Employees also allegedly identified risks with certain Snapchat features, like Quick Add, which suggests other users to connect with. “We need to come up with new approaches that ringfence our most vulnerable users (minors) and make it harder for predatory users to find them via quick add, search, etc.,” an executive wrote, according to the complaint. “We believe we can achieve this without meaningfully degrading the product experience for these users if we pursue new strategies in inventory generation/constraints and other techniques to more effectively silo minors from people outside their networks.” Snap later made it so the Quick Add feature would only show up for 13 to 17-year-olds’ accounts when they had “a certain number of friends in common with that person.” But internally, the complaint says, employees recognized that the approach would still have significant shortcomings.
The unsealed complaint also includes more details on how Snap allegedly facilitated the illicit sale of guns. In one undated presentation, the company acknowledged that its platform sees “50 posts related to illegal gun sales per day and 9,000 views per day of these marketed weapons.” And even when content is reported, “[r]eported content is usually viewed hundreds of times before report.”

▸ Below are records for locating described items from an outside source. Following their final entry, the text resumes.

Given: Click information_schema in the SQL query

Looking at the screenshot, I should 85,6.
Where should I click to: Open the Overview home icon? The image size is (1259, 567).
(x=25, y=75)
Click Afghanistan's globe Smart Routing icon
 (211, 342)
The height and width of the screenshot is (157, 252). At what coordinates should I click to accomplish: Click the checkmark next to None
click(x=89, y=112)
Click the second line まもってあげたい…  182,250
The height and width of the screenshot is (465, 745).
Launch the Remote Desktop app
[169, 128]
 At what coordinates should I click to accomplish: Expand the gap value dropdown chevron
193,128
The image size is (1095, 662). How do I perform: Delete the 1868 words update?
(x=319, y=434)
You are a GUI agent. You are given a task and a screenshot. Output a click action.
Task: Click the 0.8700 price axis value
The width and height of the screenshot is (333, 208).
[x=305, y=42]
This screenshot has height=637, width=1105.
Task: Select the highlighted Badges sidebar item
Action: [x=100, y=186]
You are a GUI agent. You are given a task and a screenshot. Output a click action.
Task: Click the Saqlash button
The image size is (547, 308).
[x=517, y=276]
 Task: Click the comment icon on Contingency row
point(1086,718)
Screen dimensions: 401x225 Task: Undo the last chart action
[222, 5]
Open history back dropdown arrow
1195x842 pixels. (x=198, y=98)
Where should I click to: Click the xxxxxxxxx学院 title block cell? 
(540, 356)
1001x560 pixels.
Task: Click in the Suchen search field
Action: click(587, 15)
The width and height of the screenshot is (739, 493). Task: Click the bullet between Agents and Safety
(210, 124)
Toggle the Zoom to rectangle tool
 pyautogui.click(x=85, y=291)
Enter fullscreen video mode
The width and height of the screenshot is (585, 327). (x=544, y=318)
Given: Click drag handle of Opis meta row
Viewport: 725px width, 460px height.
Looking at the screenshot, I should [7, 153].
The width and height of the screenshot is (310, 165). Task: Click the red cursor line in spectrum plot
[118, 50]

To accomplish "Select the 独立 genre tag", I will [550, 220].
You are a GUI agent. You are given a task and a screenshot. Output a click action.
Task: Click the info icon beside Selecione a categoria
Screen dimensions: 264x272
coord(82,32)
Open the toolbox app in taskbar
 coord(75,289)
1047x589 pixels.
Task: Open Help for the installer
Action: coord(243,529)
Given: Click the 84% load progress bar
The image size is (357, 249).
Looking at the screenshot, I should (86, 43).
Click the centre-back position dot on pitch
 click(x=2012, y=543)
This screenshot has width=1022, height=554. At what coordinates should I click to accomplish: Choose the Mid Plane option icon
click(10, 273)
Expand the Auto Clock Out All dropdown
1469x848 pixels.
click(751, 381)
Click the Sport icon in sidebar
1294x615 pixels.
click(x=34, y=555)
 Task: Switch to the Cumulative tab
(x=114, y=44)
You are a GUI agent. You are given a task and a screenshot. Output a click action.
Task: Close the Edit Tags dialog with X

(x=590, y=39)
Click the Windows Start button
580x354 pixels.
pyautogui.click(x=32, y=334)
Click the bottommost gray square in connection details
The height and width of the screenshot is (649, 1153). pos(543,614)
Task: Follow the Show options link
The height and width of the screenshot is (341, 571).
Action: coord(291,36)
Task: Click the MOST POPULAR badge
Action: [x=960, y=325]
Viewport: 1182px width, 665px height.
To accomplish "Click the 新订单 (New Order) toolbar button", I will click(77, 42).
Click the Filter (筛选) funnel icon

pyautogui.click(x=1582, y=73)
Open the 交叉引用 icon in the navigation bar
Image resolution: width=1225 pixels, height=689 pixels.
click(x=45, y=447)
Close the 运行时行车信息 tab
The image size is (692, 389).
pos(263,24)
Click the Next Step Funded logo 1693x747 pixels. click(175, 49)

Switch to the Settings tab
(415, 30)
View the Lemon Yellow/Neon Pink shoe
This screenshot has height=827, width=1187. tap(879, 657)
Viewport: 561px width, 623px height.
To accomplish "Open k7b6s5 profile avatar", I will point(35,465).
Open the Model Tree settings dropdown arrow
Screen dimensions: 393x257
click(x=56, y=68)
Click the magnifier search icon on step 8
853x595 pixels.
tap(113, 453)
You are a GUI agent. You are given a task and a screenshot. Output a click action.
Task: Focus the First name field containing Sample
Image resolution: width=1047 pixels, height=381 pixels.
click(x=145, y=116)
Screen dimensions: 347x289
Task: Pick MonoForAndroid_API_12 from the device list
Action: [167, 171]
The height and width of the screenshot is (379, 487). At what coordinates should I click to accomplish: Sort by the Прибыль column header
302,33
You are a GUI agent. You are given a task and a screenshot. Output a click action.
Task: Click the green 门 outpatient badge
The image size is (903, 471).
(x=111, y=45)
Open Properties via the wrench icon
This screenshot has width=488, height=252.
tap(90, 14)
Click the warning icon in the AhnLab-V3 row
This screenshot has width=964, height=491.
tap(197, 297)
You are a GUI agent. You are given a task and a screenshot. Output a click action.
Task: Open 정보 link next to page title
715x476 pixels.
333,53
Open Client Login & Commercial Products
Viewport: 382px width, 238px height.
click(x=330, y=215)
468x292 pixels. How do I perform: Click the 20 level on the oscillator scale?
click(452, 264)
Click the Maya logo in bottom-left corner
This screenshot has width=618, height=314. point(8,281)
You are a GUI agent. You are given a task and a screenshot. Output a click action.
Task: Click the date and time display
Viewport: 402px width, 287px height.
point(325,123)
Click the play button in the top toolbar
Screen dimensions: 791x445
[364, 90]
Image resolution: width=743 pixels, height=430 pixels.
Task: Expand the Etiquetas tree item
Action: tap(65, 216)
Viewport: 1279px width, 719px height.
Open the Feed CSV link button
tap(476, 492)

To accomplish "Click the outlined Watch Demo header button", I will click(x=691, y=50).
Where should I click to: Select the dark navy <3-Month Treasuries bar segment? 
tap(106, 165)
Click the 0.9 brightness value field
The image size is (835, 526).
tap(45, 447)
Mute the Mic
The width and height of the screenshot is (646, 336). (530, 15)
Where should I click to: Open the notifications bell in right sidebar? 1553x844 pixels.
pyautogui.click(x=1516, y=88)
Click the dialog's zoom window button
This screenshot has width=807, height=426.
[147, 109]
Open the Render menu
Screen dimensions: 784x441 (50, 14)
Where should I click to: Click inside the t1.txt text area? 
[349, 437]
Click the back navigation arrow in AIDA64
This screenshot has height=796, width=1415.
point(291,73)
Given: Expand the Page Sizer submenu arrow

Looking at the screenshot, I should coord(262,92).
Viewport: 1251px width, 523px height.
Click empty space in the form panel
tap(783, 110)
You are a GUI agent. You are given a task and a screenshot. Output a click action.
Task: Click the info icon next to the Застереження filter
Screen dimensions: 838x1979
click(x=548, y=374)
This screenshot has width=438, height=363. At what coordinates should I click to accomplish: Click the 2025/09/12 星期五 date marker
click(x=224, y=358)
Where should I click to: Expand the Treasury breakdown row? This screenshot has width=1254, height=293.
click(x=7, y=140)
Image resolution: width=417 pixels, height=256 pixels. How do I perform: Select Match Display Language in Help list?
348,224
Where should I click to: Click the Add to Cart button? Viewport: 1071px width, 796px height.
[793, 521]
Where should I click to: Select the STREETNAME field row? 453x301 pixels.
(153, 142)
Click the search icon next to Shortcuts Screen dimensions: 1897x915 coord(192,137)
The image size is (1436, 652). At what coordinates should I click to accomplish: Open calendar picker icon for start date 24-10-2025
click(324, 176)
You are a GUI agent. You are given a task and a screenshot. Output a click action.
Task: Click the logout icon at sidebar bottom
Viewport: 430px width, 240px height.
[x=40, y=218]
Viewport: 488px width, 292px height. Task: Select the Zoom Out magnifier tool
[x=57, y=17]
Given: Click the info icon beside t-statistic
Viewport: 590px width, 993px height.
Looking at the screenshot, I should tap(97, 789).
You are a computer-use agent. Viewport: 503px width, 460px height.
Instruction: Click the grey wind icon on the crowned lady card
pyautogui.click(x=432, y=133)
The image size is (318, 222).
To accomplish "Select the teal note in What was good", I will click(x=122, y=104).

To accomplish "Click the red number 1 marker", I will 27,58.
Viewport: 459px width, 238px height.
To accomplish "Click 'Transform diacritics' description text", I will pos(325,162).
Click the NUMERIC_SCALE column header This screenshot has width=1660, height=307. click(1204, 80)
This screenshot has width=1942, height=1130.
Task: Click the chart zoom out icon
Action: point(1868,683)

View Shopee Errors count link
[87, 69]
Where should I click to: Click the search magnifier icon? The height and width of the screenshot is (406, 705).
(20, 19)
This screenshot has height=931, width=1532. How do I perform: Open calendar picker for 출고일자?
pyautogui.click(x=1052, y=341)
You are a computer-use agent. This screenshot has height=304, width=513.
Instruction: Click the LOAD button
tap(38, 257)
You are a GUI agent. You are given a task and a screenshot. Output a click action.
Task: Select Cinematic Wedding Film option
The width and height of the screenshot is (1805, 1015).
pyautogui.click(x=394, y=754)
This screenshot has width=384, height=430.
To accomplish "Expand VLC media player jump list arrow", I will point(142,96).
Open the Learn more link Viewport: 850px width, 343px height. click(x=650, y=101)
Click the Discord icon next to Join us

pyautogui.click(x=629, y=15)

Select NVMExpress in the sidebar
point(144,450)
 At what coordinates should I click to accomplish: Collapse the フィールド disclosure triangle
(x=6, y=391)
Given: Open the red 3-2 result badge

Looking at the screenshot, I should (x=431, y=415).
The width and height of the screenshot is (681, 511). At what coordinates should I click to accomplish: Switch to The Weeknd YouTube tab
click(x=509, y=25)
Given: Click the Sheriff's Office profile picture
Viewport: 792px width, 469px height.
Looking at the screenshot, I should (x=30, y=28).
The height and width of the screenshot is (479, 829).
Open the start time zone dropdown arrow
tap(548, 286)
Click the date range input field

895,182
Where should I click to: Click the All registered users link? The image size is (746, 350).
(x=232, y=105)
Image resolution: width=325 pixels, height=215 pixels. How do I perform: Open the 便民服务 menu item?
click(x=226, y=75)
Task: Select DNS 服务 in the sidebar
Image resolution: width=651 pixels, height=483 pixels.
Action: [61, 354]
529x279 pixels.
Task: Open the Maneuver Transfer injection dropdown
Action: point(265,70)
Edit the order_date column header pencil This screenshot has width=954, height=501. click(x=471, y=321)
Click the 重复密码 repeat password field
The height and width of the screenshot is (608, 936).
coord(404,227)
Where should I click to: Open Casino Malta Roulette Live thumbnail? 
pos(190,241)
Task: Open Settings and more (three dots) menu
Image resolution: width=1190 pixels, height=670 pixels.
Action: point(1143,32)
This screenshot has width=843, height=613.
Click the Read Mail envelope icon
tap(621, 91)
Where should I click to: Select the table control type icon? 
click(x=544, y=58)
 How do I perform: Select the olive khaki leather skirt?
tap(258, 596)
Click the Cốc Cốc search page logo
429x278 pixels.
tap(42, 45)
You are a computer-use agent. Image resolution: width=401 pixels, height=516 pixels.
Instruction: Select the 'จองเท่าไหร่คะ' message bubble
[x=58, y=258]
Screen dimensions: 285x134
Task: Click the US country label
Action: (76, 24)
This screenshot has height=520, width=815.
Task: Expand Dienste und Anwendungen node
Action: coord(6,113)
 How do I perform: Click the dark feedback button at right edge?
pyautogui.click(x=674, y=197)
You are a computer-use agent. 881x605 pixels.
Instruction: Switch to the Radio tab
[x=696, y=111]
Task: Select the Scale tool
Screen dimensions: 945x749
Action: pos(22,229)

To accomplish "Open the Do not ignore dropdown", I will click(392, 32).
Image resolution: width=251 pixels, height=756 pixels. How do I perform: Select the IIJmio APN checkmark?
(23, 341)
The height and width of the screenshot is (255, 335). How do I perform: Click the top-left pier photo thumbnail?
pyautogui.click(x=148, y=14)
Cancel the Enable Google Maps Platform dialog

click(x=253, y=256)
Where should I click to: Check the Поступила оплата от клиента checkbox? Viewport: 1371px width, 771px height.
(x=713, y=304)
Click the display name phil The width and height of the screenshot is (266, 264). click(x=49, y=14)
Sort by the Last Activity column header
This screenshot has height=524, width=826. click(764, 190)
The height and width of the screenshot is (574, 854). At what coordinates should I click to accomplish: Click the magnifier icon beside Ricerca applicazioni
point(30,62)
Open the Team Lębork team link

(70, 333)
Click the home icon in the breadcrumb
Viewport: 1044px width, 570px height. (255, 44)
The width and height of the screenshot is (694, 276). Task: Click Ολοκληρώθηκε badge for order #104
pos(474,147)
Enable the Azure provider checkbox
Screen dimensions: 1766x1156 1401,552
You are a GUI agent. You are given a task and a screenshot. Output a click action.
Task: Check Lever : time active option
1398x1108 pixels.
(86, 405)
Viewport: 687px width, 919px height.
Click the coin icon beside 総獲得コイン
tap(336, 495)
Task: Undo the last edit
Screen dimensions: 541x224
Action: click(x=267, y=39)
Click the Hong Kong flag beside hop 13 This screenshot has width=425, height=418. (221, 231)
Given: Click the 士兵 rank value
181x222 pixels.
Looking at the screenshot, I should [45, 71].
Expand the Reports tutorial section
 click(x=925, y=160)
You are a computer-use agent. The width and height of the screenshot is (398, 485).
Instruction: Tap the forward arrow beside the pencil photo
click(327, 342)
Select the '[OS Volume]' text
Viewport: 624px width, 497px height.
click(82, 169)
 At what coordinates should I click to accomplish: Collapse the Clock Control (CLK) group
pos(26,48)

It also includes internal communications acknowledging the addictiveness of Snapstreaks, where users are told how many days they’ve continued communicating with another user. “Wow, we should have more addicting features like this,” one employee allegedly wrote, according to a January 2017 email. “Most streakers are our core demographic,” wrote another. An October 2019 presentation allegedly noted that “Streaks make it impossible to unplug for even a day.”